The following facts also apply to TII:

  1. Short-term debt consists of bank loans that currently cost 11%, with interest payable quarterly. These loans are used to finance receivables and inventories on a seasonal basis, so bank loans are zero in the off-season.
  2. The long-term debt consists of 30-year, semiannual payment mortgage bonds with a coupon rate of 10%. Currently, these bonds provide a yield to investors of rd = 12%. If new bonds were sold, they would have a 12% yield to maturity.
  3. TII's perpetual preferred stock has a $100 par value, pays a quarterly dividend of $2.50, and has a yield to investors of 8%. New perpetual preferred stock would have to provide the same yield to investors, and the company would incur a 4% flotation cost to sell it.
  4. The company has 4 million shares of common stock outstanding. P0 = $20, but the stock has recently traded in price the range from $17 to $23. D0 = $1 and EPS0 = $2. ROE based on average equity was 24% in the most recent year, but management expects to increase this return on equity to 31%; however, security analysts and investors generally are not aware of management's optimism in this regard.
  5. Betas, as reported by security analysts, range from 1.3 to 1.7; the T-bond rate is 10%; and RPM is estimated by various brokerage houses to be in the range from 4.5% to 5.5%. Some brokerage house analysts reports forecasted dividend growth rates in the range of 10% to 15% over the foreseeable future.
  6. TII's financial vice president recently polled some pension fund investment managers who hold TII's securities regarding what minimum rate of return on TII's common would make them willing to buy the common rather than TII bonds, given that the bonds yielded 12%. The responses suggested a risk premium over TII bonds of 4 to 6 percentage points.
  7. TII is in the 40% federal-plus-state tax bracket.
  8. TII's principal investment banker predicts a decline in interest rates, with rd falling to 10% and the T-bond rate to 7%, although the bank acknowledges that an increase in the expected inflation rate could lead to an increase rather than a decrease in interest rates.

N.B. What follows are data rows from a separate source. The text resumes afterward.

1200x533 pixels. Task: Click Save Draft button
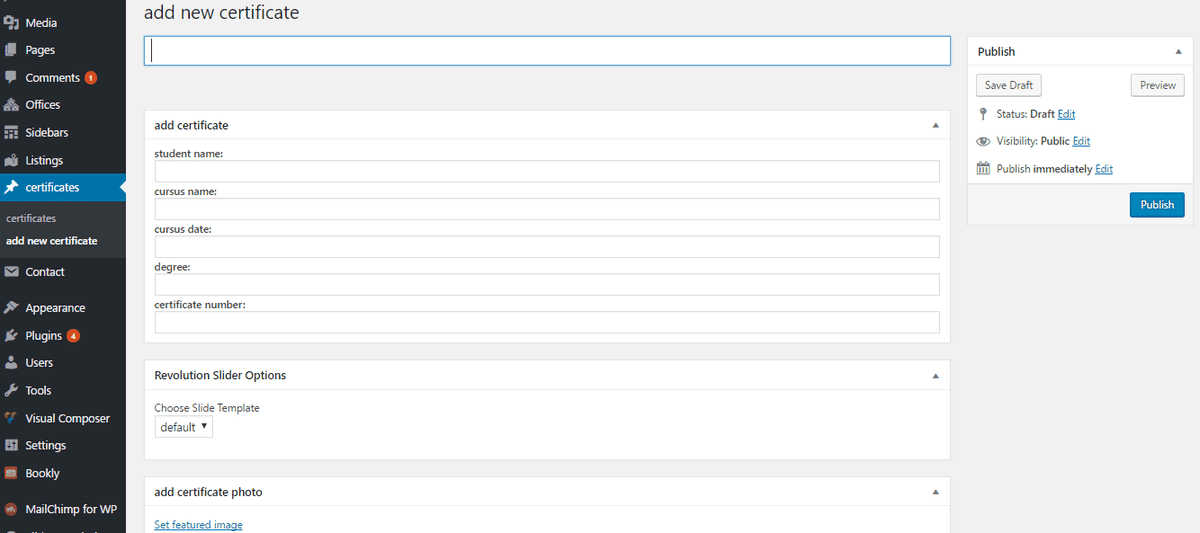pyautogui.click(x=1009, y=85)

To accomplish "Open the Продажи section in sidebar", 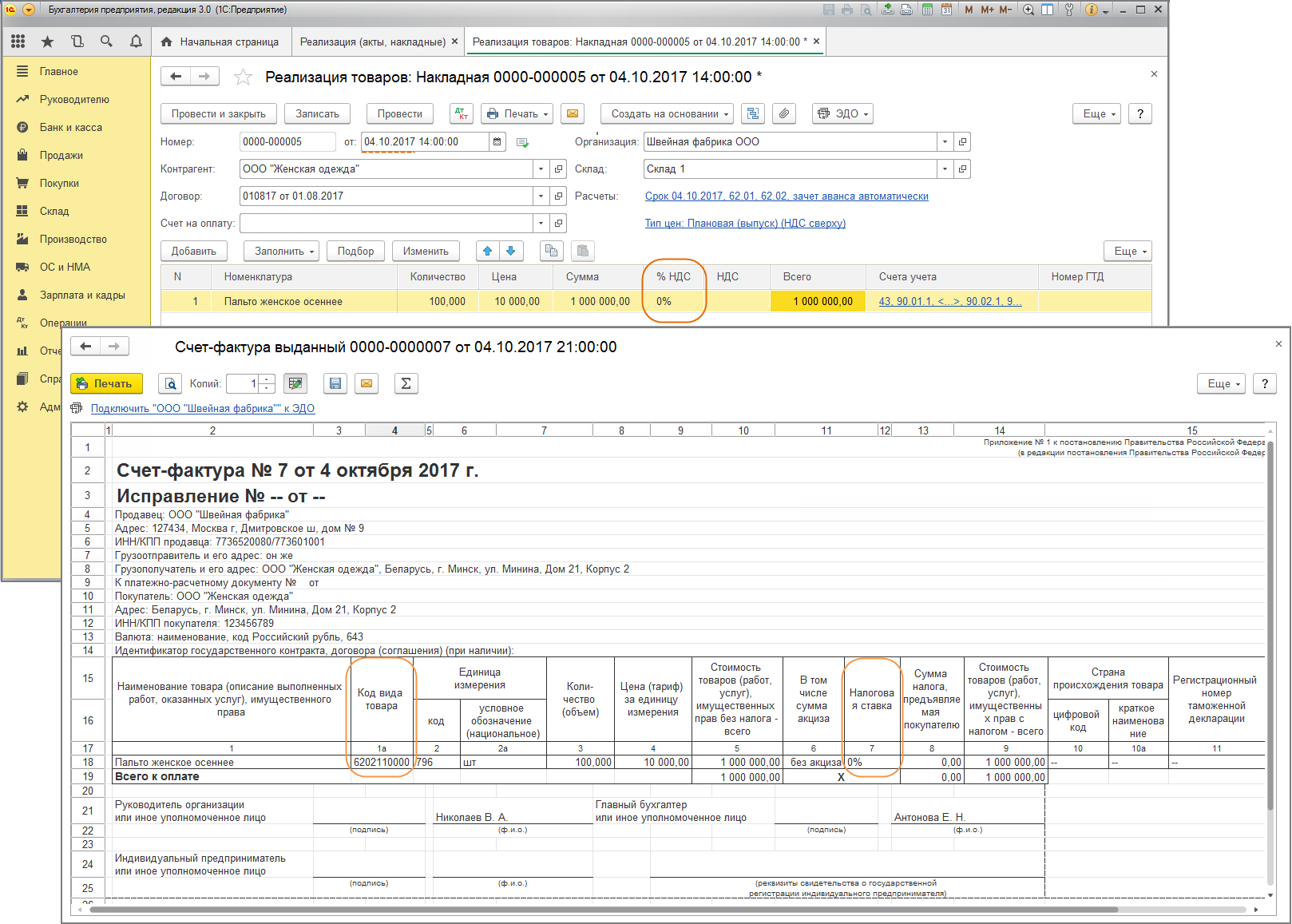I will click(x=61, y=156).
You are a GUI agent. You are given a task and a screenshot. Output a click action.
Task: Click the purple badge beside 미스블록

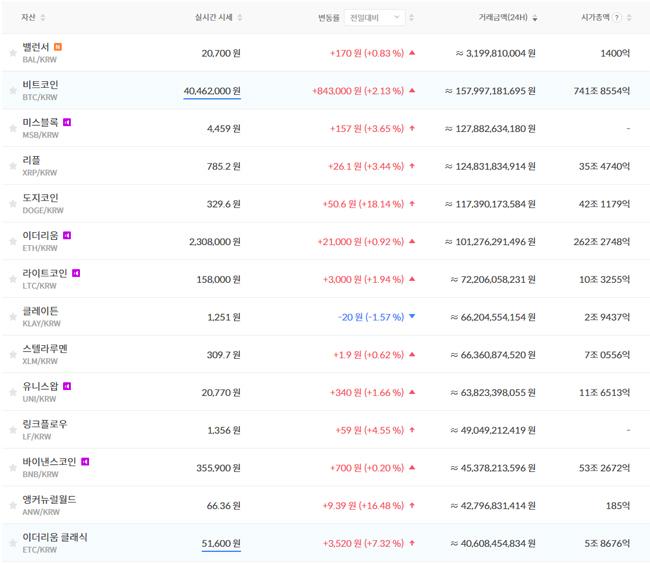(67, 122)
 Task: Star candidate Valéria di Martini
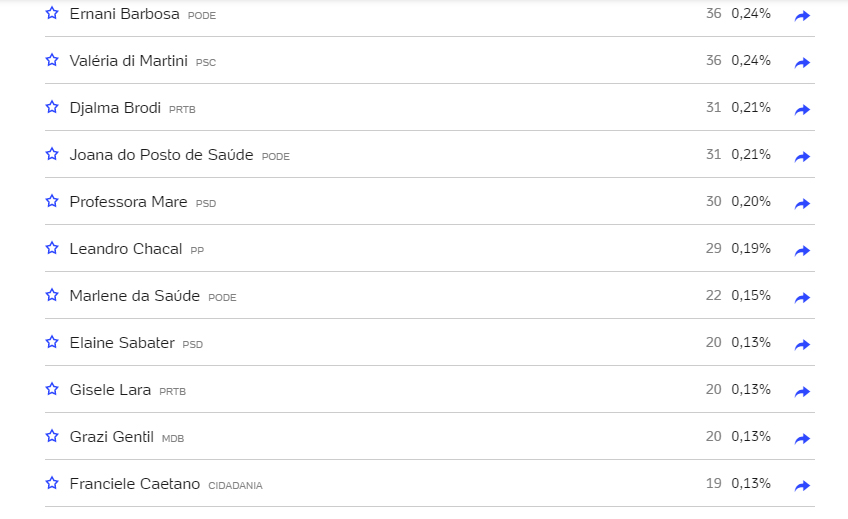point(52,60)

I know the answer is 22.58% but I don't know how to get there.  

Solutions

Expert Solution

We will calculate the market value of each of the three components:

Long term Debt

Market value can be calculated using the PV function in excel. Inouts are:

Rate = YTM = 12%; Nper = 30 years, FV = Par value = $ 30 million (this figure appears on the balance sheet against long term debt); PMT = anual coupon = 10% of par value = 10% x 30 = $ 3 million

Hence, Market value of long term debt = D = - PV (Rate, Nper, PMT, FV) = - PV (12%, 30, 3, 30) = $ $25.17

Preferred Stock

Current market price = Annual dividend / yield = 4 x quarterly dividend / 8% = (4 x 2.50 x Par value) / 8% = (4 x 2.50 x 100) / 8% = $ 125 / share

Book value of preferred stock = $ 5 million ((this figure appears on the balance sheet against preferred stock)

Number of preferred stock = Ns = Book value / Par value = 5 million / 100 = 5,000,000 / 100 = 50,000

Market value of preferred stock, S = Current market price x Number of preferred stock = 125 x 50,000 = $ 6.25 million

Common Equity

Market value, E = Price x Number = P0 x N = 20 x 4 million = $ 80 million

Hence, the weight of long-term debt = D / (D + S + E) =  25.17 / (25.17 + 6.25 + 80.00) = 22.58%

I sincerely hope that you now got a much needed headstart.